Questi scenari sono certamente interessanti ma emergono subito due problemi:
- una volta individuati i migliori strumenti per la “prevenzione di precisione”, occorre valutarne il costo e la reale applicabilità a livello di popolazione, in particolare nella prevenzione primaria46;
- considerando la popolazione, il contesto comunitario emerge anche per il futuro, trattandosi di un soggetto essenziale e non riducibile della prevenzione, come sta dimostrando anche la pandemia da Covid-19.

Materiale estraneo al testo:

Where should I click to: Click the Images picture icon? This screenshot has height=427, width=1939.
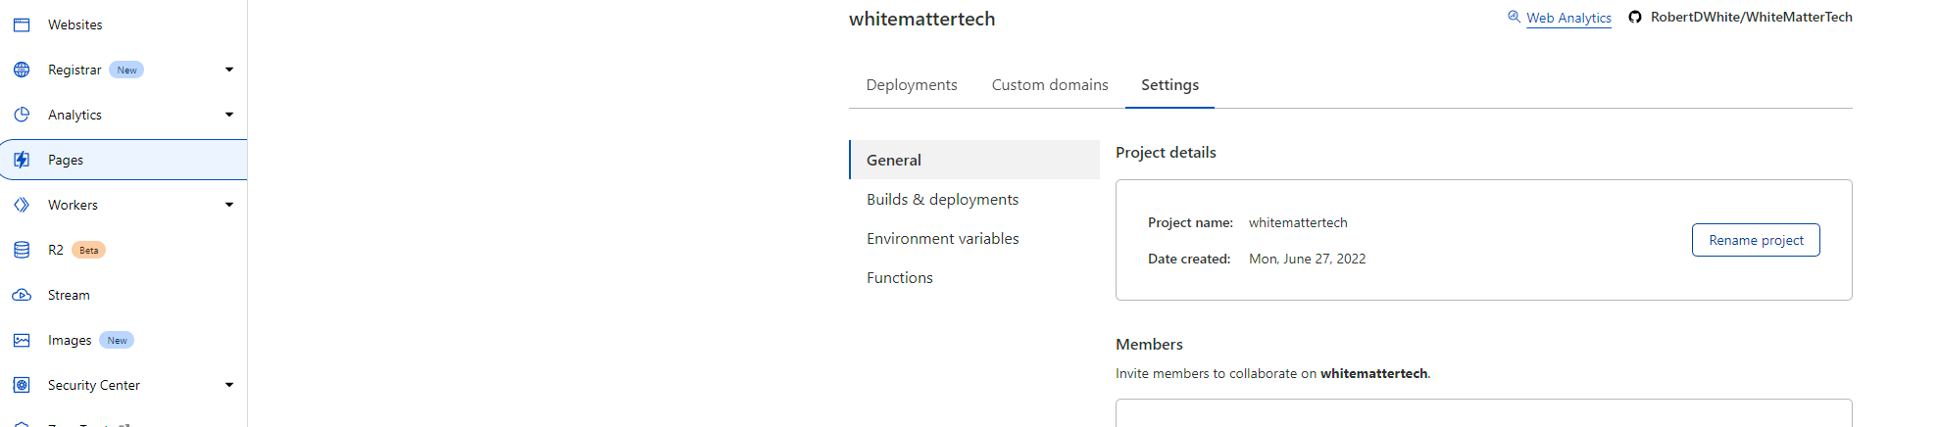[22, 340]
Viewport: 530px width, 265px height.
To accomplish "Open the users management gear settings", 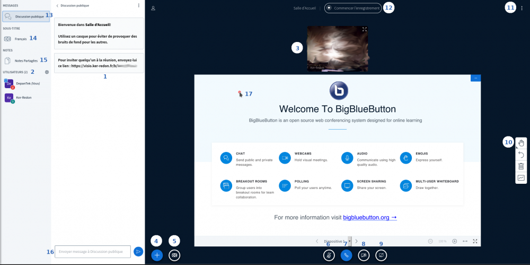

Prevenzione cardiovascolare comunitaria in un cambiamento epocale
Gli individui vivono in comunità che influenzano le loro scelte comportamentali e qui rimane molto da fare nonostante le prove47 e le recenti raccomandazioni, sia americane48 che europee 49,50. Il problema è significativo perché, anche se il rischio genetico è stato valutato nello studio Khera33,tra i partecipanti ad alto rischio genetico, uno stile di vita favorevole è stato associato a un rischio relativo di malattia coronarica inferiore di quasi il 50% rispetto a uno stile di vita sfavorevole. Tuttavia, sebbene vi siano prove che le modifiche dello stile di vita positive possano persistere nel tempo51, la maggior parte di questi studi di intervento non conferma questo modello se iniziata dopo l’infanzia 24,25 , quindi vi è una chiara necessità di prevenzione prenatale, perinatale e primordiale52. Un’altra possibilità di trovare nuove modalità di intervento è quella di indagare a fondo su “esperimenti naturali” positivi53 come quello avvenuto in Polonia durante la transizione politica54. La prevenzione cardiovascolare comunitaria deve essere profondamente innovata, integrando epidemiologia, psicologia, sociologia, scienze del marketing, statistica, informatica per trovare nuovi modi per aiutare le comunità ad adottare uno stile di vita sano ad ogni età, compresa la gravidanza.